Finger tracking

In the field of gesture recognition and image processing, finger tracking is a high-resolution technique developed in 1969 that is employed to know the consecutive position of the fingers of the user and hence represent objects in 3D.
In addition to that, the finger tracking technique is used as a tool of the computer, acting as an external device in our computer, similar to a keyboard and a mouse.

Introduction

The finger tracking system is focused on user-data interaction, where the user interacts with virtual data, by handling through the fingers the volumetric of a 3D object that we want to represent.
This system was born based on the human-computer interaction problem. The objective is to allow the
communication between them and the use of gestures and hand movements to be more intuitive,
Finger tracking systems have been created. These systems track in real time the position in 3D and 2D of
the orientation of the fingers of each marker and use the intuitive hand movements and gestures to interact.

Types of tracking

There are many options for the implementation of finger tracking. A great number of theses have been done in this field in order to make a global partition as an objective. We could divide this technique into finger tracking and interface. Regarding the last one, it computes a sequence estimation of the image which detects the hand part of the background. Regarding the first one, to carry out this tracking, we need an intermediate external device, used as a tool for executing different instructions.

Tracking with interface

In this system we use inertial and optical motion capture systems.

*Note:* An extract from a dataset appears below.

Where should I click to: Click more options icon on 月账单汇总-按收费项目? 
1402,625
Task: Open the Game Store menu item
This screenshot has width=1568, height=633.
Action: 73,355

Inertial motion capture gloves

Inertial motion capture systems are able to capture finger motions reading the rotation of each finger segment in 3D space. Applying these rotations to kinematic chain, the whole human hand can be tracked in real time, without occlusion and wireless.

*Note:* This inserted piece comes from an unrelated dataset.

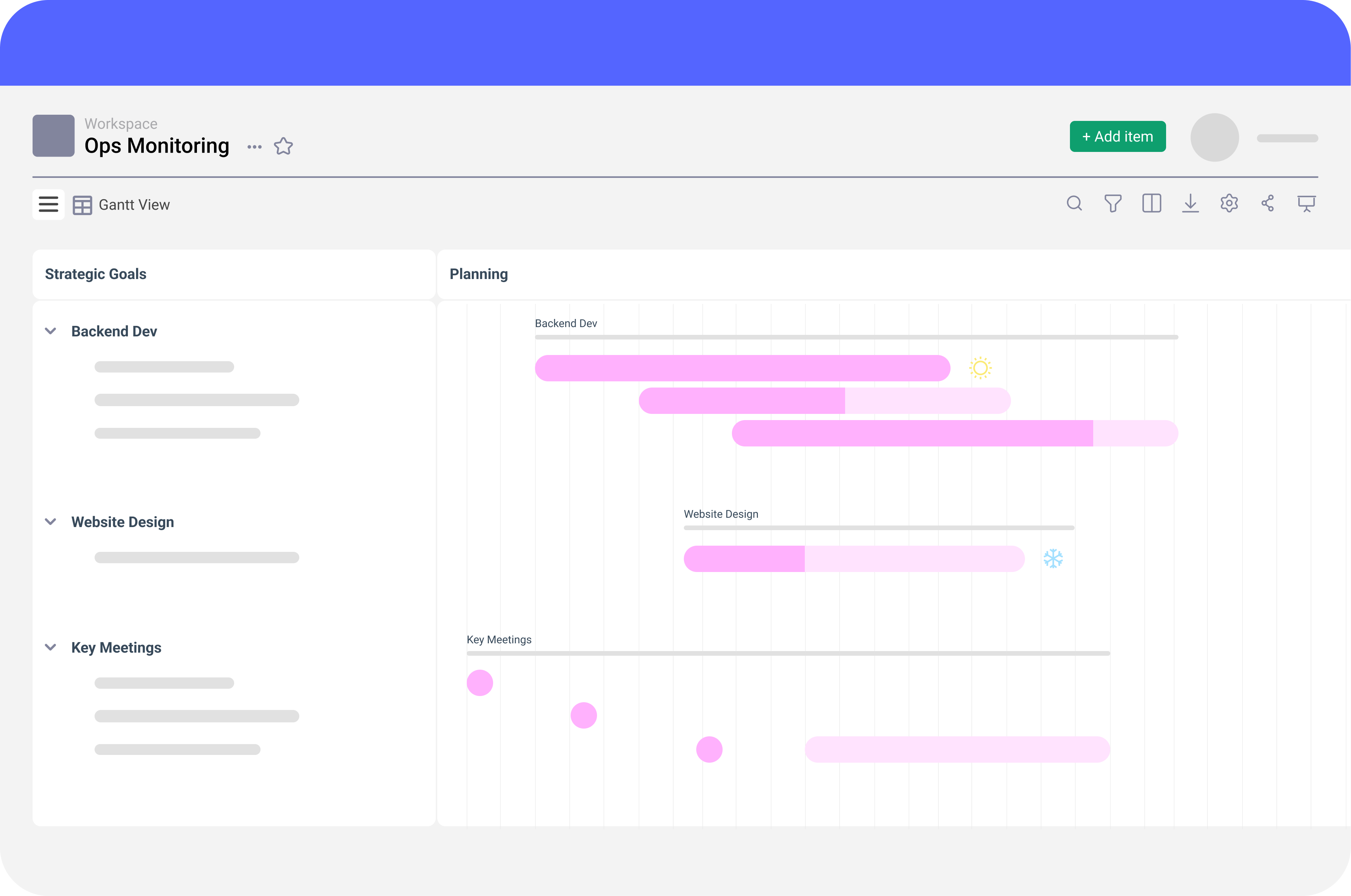Click the yellow sun marker icon

coord(980,368)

Hand inertial motion capture systems, like for example Synertial mocap gloves, are using tiny IMU based sensors, located on each finger segment. For most precise capture, at least 16 sensors have to be used. There are also mocap gloves models with less sensors for which the rest of the finger segments is interpolated or extrapolated. The sensors are typically inserted into textile glove which makes the use of the sensors more comfortable.

Because the inertial sensors are capturing movements in all 3 directions, flexion, extensions and abduction can be captured for all fingers and thumb.

Hand skeleton

Since inertial sensors are tracking only rotations, the rotations have to be applied to some hand skeleton in order to get proper output. To get precise output, the hand skeleton has to be properly scaled to match the real hand. For this purpose manual measurement of the hand or automatic measurement extraction can be used.

Fusing data with optical motion capture systems

As described below, because of marker occlusion during capturing, tracking fingers is the most challenging part for optical motion capture systems.
Users of optical mocap systems claims that the most post-process work is usually due to finger capture. As the inertial mocap systems are mostly without the need for post-process, the typical use for high end mocap users is to fuse data from inertial mocap systems with optical mocap systems.

The process of fusing mocap data is based on matching time codes of each frame for inertial and optical mocap system data source. This way any 3rd party software can apply motions from two sources, independently of the mocap method used.

Hand position tracking

On the top of finger tracking, many users require positional tracking for the whole hand in space. Multiple methods can be used for this purpose:

Capturing the whole body using inertial mocap system. Position of the palm is determined from the body.
Capturing position of the palm using optical mocap system.
Capturing position of the palm using other position tracking method, widely used in VR headsets.
Disadvantages of inertial motion capture systems

Inertial sensors have two main disadvantages connected with finger tracking:
- Problem to capture absolute position of the hand in space.
- Problem with magnetic interference - metal materials use to interfere with sensors. This problem may be noticeable mainly because hands are often in contact with different things, often made of metal. The current generations of motion capture gloves are able to withstand unbelievable magnetic interference. Thought, the magnetic immunity depends on multiple factors - manufacturer, price range and number of sensors used in mocap glove.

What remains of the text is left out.